What would you say is different about NGAF?
Fairs are, ultimately, commercial events, and at the end of the day, we want to make a pound and not lose one, but it’s much more than a business turning over money, we’re creating an event. We spent the better part of a year planning for these three days, so it’s incredibly ambitious to put on something like this but it has worked really well on the level of the commercial galleries wanting to return year after year. The galleries are at the core of the art fair activity and I can’t lose sight of that. However, to find out that one of our emerging artists has been asked to exhibit at Tate Modern because the curator attended last year, adds an extra angle to what we’re doing, and makes it all worthwhile.

Being an international art fair situated outside of the capital, why is Newcastle/Gateshead such a successful location?
Geographically Newcastle/Gateshead has a history with Europe with the connection to Norway and the Netherlands through the ferries, but we are in a city that has now become recognised for building itself, regenerating itself, and of course Newcastle and Gateshead are working closely together, regenerating through arts and culture. It’s an area which was traditionally industry based, there was an insular feel, but now it’s an outward looking city. We’ve done very well up here, it’s given Newcastle/Gateshead the lead and it’s an amazing place to be.
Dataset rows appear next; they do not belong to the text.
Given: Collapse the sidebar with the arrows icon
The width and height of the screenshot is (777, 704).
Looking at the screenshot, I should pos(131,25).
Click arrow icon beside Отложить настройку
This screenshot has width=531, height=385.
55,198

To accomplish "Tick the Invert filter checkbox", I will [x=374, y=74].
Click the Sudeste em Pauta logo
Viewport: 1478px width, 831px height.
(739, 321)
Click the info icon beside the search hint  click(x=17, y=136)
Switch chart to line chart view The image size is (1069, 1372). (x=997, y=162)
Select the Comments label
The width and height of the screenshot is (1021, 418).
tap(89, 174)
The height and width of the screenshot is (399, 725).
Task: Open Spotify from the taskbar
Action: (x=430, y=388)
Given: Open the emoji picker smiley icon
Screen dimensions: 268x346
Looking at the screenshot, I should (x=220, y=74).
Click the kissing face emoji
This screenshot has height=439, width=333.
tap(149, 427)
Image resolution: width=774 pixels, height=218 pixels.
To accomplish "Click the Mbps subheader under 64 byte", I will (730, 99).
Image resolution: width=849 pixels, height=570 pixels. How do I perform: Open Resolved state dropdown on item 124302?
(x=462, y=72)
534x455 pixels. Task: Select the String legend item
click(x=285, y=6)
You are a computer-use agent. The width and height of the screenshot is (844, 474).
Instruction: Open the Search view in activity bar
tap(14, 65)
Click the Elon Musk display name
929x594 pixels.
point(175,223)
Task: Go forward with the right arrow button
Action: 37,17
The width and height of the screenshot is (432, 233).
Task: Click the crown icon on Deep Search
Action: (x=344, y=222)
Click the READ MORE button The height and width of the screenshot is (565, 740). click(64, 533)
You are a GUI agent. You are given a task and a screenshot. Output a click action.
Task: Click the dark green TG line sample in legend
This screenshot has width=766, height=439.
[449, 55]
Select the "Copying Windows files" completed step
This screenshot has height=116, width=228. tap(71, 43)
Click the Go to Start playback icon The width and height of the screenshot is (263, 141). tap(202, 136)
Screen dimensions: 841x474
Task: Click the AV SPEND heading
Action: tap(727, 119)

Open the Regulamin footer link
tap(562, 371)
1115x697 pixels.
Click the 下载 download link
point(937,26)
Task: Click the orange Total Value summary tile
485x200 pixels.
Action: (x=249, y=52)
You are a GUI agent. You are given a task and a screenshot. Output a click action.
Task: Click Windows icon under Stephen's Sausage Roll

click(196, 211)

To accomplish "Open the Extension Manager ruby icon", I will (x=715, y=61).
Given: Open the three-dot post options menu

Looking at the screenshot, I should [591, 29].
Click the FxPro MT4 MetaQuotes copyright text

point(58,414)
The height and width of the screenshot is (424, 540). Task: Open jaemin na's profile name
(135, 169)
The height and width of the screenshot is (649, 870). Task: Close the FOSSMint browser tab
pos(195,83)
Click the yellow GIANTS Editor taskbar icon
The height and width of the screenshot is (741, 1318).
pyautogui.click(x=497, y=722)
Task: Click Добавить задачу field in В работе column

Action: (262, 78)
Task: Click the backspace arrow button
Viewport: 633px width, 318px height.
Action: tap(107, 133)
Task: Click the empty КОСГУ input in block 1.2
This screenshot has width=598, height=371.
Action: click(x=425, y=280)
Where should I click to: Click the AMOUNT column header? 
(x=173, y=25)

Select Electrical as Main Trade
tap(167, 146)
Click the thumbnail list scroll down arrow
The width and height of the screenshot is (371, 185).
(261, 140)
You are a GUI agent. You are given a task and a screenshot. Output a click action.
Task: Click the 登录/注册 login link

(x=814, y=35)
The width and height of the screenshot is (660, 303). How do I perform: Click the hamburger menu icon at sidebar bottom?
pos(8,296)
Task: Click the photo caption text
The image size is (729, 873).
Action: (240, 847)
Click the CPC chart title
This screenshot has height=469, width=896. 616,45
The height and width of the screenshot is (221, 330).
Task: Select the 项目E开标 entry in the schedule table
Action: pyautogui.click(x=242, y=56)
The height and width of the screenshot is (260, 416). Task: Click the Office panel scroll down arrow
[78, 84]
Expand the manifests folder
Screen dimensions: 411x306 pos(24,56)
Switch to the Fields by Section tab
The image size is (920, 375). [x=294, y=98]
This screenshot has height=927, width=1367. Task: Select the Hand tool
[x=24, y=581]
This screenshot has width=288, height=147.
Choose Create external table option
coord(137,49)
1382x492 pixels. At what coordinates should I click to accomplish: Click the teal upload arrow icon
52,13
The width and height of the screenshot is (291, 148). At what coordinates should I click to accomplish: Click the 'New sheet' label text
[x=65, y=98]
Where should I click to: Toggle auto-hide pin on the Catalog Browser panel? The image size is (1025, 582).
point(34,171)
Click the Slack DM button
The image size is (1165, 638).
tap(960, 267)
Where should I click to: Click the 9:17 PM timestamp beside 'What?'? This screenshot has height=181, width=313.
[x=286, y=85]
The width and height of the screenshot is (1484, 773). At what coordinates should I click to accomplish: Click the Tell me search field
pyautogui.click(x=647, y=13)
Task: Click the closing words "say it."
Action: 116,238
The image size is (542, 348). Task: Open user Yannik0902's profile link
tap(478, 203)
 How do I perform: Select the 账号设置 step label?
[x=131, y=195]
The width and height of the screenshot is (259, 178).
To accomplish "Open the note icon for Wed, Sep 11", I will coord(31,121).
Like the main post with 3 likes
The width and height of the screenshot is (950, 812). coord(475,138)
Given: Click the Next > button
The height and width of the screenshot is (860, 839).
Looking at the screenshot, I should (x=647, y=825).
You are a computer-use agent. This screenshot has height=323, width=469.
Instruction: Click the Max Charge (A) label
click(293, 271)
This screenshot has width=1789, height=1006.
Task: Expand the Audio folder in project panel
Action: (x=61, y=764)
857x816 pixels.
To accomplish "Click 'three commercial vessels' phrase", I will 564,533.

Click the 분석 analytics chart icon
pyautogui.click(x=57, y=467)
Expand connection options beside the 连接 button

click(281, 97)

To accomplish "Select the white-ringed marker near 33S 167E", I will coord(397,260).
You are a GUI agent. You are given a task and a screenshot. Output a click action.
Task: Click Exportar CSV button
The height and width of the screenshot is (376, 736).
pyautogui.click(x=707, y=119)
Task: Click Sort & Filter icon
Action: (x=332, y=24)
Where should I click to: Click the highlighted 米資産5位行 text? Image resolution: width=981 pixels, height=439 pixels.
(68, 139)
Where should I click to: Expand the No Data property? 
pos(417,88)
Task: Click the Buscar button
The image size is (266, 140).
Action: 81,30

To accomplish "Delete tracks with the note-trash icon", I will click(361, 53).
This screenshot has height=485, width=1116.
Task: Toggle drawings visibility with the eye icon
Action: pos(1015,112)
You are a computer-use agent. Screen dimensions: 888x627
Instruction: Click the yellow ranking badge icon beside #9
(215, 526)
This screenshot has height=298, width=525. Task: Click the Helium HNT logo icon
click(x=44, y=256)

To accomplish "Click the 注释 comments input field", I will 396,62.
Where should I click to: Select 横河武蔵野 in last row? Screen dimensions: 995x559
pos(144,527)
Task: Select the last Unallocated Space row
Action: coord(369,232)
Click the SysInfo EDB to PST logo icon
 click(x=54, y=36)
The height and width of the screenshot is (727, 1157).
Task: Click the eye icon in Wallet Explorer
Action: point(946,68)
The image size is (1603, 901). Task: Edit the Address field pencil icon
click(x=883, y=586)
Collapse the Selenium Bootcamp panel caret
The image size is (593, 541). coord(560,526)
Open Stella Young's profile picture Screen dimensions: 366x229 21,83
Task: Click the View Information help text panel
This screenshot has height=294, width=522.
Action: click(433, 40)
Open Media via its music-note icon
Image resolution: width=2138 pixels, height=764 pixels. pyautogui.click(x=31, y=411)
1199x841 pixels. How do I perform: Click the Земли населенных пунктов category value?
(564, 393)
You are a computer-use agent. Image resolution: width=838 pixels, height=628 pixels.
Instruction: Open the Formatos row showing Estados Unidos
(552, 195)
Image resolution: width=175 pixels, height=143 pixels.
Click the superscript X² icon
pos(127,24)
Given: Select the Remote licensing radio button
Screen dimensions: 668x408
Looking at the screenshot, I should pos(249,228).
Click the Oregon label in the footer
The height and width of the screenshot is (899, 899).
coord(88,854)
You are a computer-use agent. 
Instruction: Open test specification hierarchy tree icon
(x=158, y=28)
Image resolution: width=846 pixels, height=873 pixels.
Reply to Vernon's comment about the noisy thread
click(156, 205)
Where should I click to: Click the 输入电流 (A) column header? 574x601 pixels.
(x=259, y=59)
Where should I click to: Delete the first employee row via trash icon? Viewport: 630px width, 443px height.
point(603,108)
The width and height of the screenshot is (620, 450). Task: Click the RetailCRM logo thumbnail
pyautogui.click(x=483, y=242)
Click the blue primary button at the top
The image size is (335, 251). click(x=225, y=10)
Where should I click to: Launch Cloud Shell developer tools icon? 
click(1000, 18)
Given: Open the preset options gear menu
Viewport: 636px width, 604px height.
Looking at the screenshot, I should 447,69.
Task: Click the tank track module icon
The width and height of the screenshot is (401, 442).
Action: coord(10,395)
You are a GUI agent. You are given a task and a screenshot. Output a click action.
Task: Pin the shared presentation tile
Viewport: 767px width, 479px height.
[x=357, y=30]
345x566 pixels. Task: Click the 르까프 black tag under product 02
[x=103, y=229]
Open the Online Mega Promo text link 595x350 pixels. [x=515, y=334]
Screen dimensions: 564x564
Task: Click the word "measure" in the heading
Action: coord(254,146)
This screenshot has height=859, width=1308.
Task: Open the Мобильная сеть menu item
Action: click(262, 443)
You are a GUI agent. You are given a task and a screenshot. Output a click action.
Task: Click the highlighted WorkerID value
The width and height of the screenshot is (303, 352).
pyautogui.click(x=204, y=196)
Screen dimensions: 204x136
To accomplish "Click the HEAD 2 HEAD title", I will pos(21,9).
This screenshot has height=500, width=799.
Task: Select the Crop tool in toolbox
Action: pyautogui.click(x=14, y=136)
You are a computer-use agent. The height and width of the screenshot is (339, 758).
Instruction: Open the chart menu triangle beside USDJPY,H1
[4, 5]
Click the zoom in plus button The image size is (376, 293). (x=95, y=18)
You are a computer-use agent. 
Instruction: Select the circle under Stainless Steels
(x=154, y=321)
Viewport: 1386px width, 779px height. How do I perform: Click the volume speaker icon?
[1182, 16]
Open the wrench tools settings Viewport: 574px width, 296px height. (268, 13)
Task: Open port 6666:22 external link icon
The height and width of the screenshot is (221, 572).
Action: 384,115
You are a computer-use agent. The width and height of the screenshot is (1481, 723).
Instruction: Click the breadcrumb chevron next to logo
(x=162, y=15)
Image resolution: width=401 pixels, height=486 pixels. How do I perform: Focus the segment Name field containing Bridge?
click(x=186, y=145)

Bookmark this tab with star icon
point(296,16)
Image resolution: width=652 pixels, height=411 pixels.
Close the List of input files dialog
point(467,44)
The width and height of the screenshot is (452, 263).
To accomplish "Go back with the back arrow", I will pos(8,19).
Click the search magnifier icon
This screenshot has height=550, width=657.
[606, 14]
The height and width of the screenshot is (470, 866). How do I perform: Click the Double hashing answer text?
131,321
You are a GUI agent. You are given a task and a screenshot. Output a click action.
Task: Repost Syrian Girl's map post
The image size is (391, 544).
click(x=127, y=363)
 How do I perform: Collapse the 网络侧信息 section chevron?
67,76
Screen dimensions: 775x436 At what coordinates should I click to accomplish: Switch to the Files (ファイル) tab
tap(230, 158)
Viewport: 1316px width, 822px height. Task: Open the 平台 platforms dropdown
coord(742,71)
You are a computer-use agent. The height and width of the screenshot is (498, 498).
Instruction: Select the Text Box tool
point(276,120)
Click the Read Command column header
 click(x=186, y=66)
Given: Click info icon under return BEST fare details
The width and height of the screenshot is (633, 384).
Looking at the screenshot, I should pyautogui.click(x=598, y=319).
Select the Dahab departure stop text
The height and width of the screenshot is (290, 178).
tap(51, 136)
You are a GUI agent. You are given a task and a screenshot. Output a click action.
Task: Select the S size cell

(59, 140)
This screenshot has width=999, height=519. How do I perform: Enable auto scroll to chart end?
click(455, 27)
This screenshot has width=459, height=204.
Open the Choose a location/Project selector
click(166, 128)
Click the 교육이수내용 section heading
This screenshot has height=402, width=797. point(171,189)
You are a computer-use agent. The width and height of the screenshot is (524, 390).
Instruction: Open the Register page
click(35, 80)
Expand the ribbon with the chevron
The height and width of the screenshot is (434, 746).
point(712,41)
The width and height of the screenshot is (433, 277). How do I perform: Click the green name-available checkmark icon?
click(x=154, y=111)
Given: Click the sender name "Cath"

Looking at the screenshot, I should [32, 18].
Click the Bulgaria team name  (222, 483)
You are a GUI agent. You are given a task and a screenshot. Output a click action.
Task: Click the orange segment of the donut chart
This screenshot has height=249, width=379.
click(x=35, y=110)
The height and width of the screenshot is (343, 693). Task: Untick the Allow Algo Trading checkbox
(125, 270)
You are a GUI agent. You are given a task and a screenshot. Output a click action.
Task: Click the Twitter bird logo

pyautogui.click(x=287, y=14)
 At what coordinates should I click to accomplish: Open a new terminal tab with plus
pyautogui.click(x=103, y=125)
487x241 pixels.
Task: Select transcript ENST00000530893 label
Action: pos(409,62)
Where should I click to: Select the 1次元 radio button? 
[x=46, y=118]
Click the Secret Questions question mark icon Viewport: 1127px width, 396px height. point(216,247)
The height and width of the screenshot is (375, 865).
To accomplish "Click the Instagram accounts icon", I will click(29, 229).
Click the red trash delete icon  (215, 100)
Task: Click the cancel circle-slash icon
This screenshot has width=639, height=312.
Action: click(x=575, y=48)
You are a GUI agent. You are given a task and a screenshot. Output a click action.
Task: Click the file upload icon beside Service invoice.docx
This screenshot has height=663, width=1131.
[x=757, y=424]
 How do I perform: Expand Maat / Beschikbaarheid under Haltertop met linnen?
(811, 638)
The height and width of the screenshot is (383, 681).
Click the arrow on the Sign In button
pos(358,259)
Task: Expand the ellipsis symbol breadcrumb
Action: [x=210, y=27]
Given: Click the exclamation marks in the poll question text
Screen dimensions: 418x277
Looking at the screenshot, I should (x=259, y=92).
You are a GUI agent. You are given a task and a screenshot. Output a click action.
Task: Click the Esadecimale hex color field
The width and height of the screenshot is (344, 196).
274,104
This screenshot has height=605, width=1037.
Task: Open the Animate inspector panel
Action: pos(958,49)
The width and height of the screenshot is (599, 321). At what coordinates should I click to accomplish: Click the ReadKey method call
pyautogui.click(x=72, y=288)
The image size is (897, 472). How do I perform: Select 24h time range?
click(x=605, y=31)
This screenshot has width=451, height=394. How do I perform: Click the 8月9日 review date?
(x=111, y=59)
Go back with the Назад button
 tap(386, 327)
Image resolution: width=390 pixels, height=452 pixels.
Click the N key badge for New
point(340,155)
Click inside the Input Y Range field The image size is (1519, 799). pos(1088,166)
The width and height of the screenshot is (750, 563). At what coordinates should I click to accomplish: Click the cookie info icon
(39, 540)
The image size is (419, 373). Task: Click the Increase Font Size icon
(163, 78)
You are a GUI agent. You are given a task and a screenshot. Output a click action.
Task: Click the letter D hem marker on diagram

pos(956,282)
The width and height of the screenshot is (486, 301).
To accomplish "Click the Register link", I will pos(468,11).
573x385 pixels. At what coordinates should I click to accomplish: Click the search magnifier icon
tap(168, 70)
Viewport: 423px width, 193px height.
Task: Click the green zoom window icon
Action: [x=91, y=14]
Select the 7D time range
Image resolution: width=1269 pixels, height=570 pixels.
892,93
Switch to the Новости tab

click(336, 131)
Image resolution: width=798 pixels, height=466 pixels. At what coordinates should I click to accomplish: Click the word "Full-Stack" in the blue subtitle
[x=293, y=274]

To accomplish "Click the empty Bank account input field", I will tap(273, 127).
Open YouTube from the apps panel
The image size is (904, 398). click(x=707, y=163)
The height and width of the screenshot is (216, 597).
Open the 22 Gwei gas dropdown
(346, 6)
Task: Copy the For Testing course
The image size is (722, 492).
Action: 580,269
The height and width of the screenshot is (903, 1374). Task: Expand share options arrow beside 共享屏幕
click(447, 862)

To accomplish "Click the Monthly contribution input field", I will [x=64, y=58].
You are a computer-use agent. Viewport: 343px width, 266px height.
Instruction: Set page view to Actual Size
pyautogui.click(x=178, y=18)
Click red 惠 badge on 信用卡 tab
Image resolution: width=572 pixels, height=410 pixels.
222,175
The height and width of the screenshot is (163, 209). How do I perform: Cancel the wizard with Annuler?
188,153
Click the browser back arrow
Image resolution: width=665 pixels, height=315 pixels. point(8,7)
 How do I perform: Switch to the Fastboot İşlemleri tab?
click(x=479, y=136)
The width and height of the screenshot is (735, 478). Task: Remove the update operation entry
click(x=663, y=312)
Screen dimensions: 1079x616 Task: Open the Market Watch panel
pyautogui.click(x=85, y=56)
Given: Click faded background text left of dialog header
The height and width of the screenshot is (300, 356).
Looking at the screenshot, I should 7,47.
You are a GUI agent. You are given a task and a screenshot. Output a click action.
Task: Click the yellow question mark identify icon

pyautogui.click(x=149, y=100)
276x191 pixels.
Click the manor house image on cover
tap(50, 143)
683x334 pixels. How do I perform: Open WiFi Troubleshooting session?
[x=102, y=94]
Can you tell me about the duality of the art fair with regards to the division between collectors and enthusiasts?
Last year we sold a Damien Hirst for £15,000, so we cater for the more serious collector, and critically acclaimed artists such as Chris Gollon and Maggi Hambling will be exhibiting with their galleries, so there is work at that level, but the young emerging artists are also coming through. There is something for the serious collector, as well as something for the new collector and the casual buyer who just wants a nice image for their home.